作者
Mitsuhide Naruse,Masanori Murakami,Takuyuki Katabami,Tomaž Kocjan,Mirko Parasiliti‐Caprino,Marcus Quinkler,Matthieu St‐Jean,Sam O’Toole,Filippo Ceccato,Ivana Kraljević,Darko Kaštelan,Mika Tsuiki,Jaap Deinum,Edelmiro Menéndez Torre,Troy Puar,Αthina Markou,George Piaditis,Kate Laycock,Norio Wada,Marianne Aardal Grytaas,Hiroki Kobayashi,Akiyo Tanabe,Chin Voon Tong,Nuria Valdés Gallego,Sven Gruber,Felix Beuschlein,Lydia Kürzinger,Norlela Sukor,Elena Azizan,Óskar Ragnarsson,Michiel F. Nijhoff,Giuseppe Maiolino,Guido Di Dalmazi,Valentina V. Kalugina,André Lacroix,Raluca Maria Furnica,Tomoko Suzuki
摘要
Abstract Objective Primary aldosteronism (PA) is one of the most frequent causes of secondary hypertension. Although clinical practice guidelines recommend a diagnostic process, details of the steps remain incompletely standardized. Design In the present SCOT-PA survey, we have investigated the diversity of approaches utilized for each diagnostic step in different expert centers through a survey using Google questionnaires. A total of 33 centers from 3 continents participated.
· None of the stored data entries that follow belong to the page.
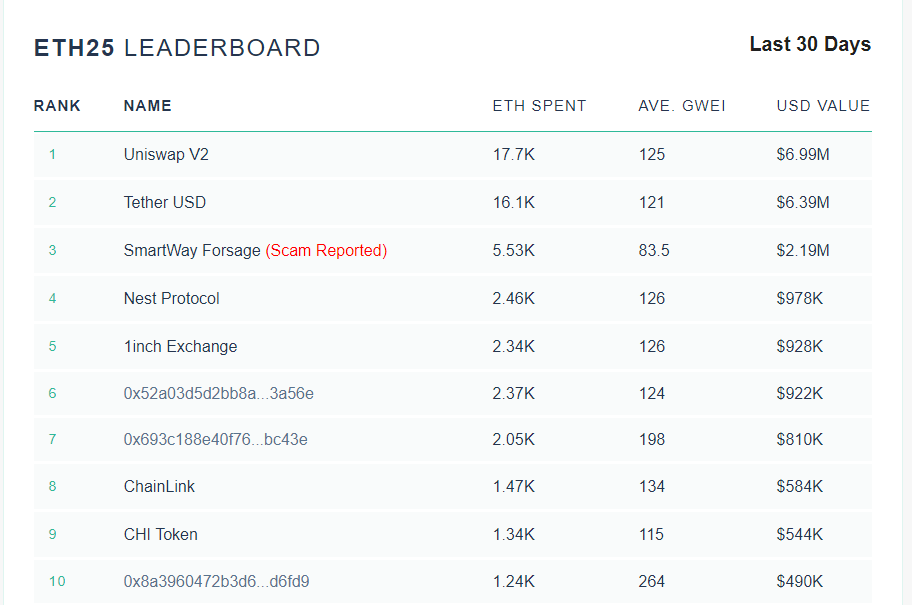Select the ChainLink row name
This screenshot has width=912, height=605.
coord(159,487)
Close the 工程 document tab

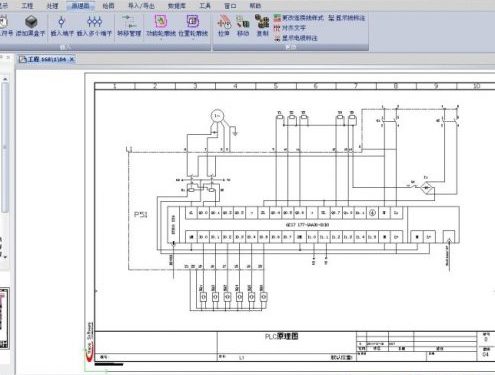(x=72, y=60)
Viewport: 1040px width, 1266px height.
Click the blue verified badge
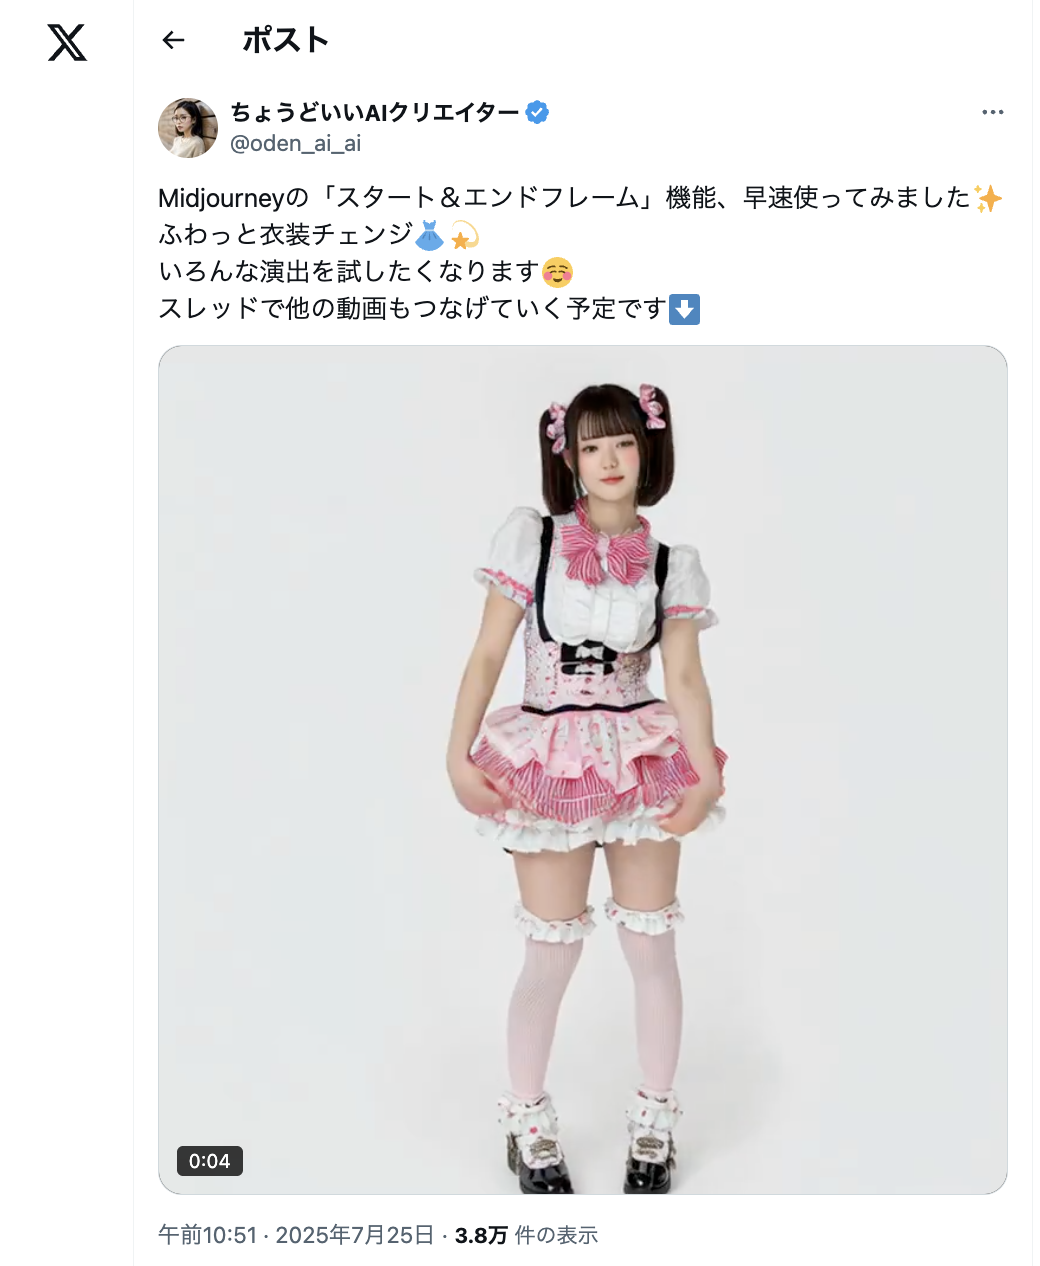pyautogui.click(x=537, y=112)
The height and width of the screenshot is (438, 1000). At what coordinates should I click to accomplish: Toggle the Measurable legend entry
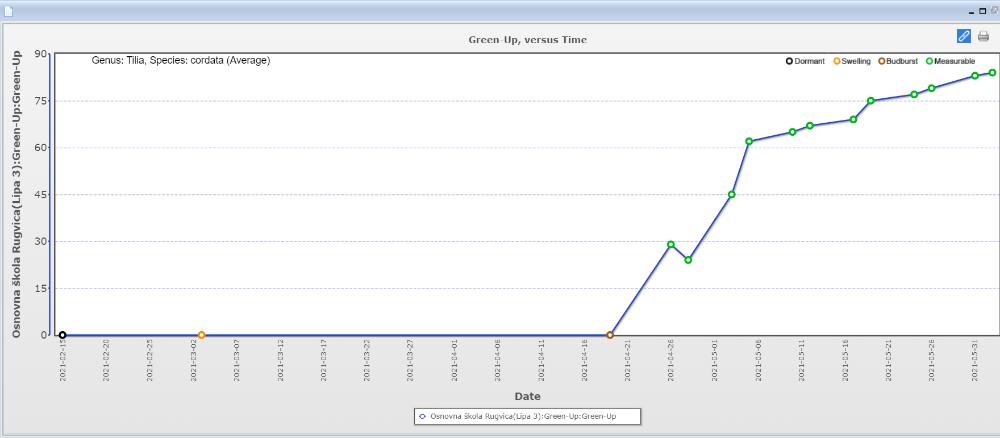click(950, 61)

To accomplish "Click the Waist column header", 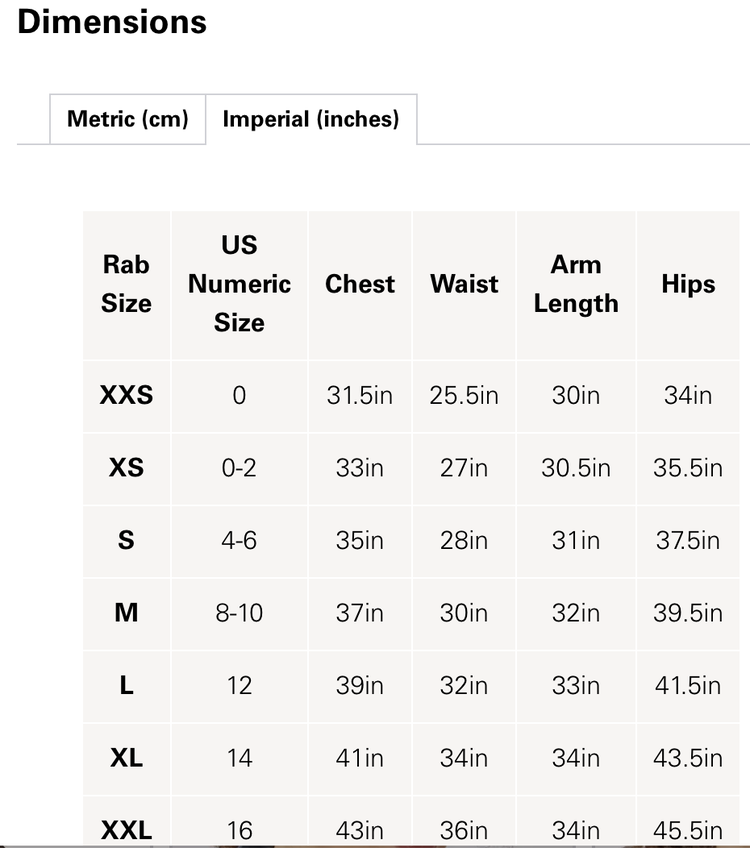I will (463, 284).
Results We demonstrated a prominent diversity in the conditions of blood sampling, assay methods for aldosterone and renin, and the methods and diagnostic cutoff for screening and confirmatory tests. The most standard measures were modification of antihypertensive medication and sitting posture for blood sampling, measurement of plasma aldosterone concentration (PAC) and active renin concentration by chemiluminescence enzyme immunoassay, a combination of aldosterone-to-renin ratio with PAC as an index for screening, and saline infusion test in a seated position for confirmatory testing. The cutoff values for screening and confirmatory testing showed significant variation among centers. Conclusions Diversity of the diagnostic steps may lead to an inconsistent diagnosis of PA among centers and limit comparison of evidence for PA between different centers. We expect the impact of this diversity to be most prominent in patients with mild PA. The survey raises 2 issues: the need for standardization of the diagnostic process and revisiting the concept of mild PA. Further standardization of the diagnostic process/criteria will improve the quality of evidence and management of patients with PA.